Problem details:
Give back exactly the lines of the entries below from the line with "[Search] (1407, 60)" to the line with "About Our Providers (892, 59)", inclusive, and only those.

Records to use:
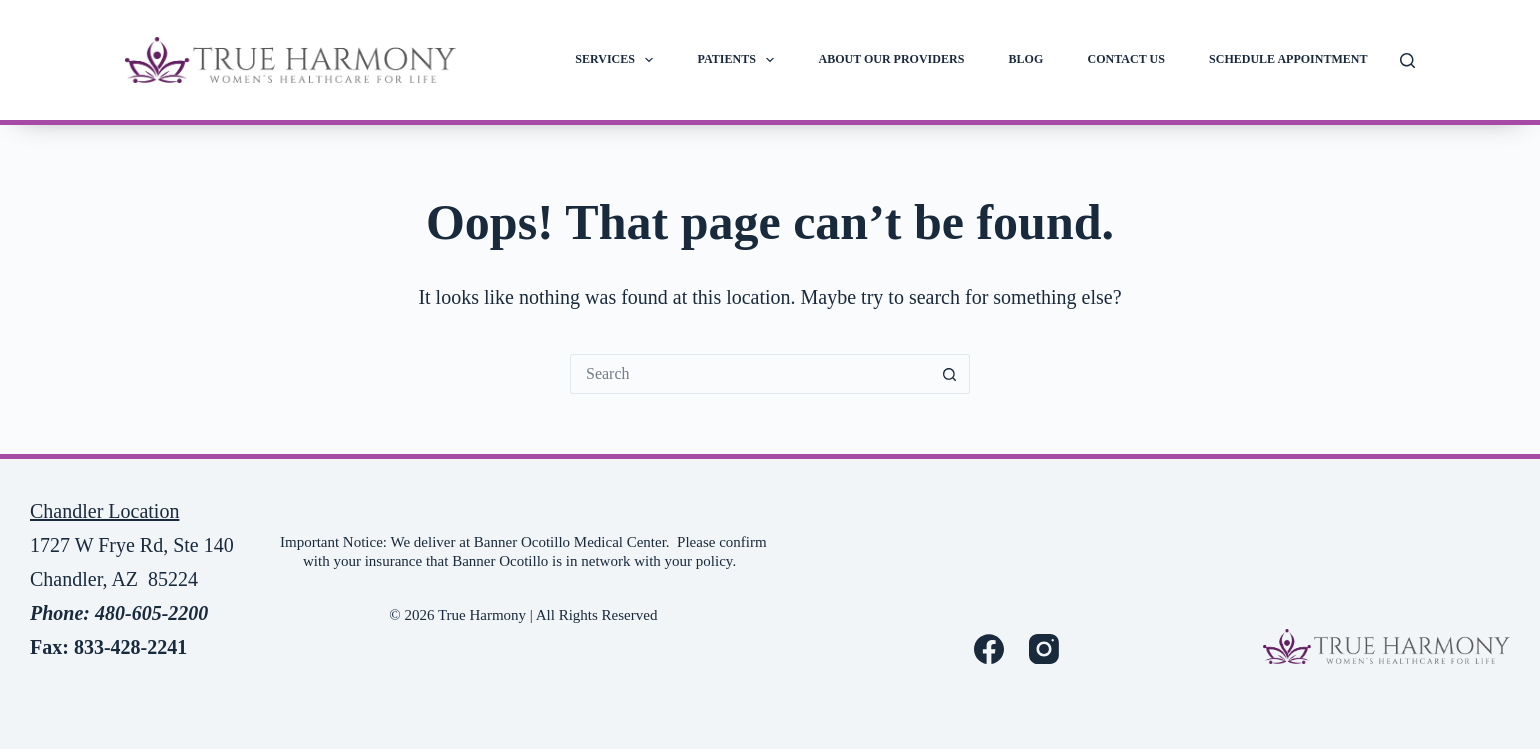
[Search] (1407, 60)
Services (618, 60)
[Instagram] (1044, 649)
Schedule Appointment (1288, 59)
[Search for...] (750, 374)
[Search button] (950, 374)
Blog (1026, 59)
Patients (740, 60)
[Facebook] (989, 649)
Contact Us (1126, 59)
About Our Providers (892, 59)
...
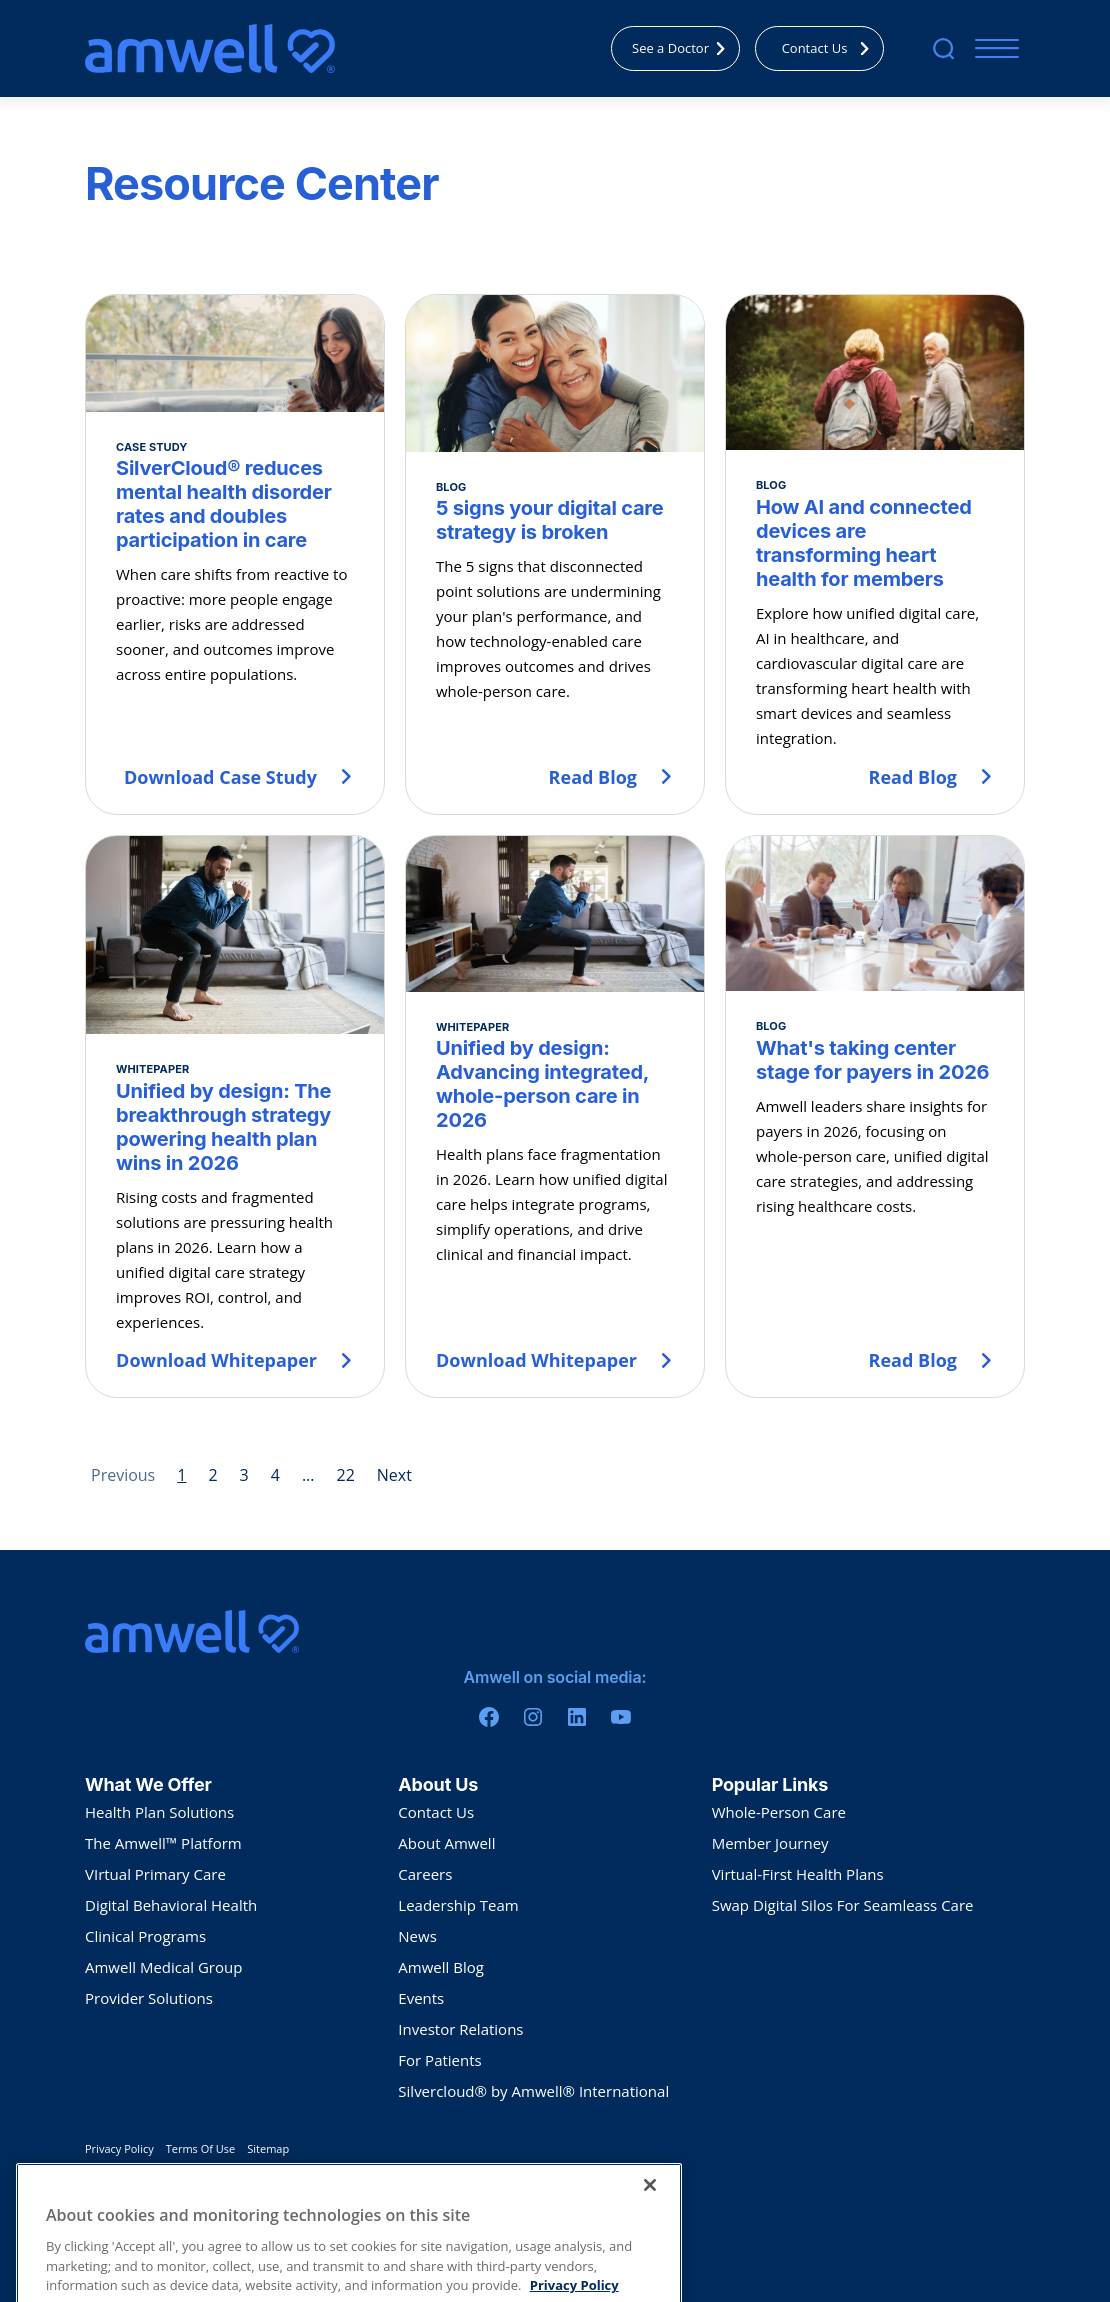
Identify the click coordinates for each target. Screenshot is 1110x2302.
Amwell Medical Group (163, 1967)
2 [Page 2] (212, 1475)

Answer for this exercise:
[Search] (1407, 60)
Services (618, 60)
[Instagram] (1044, 649)
Schedule Appointment (1288, 59)
[Search for...] (750, 374)
[Search button] (950, 374)
Blog (1026, 59)
Patients (740, 60)
[Facebook] (989, 649)
Contact Us (1126, 59)
About Our Providers (892, 59)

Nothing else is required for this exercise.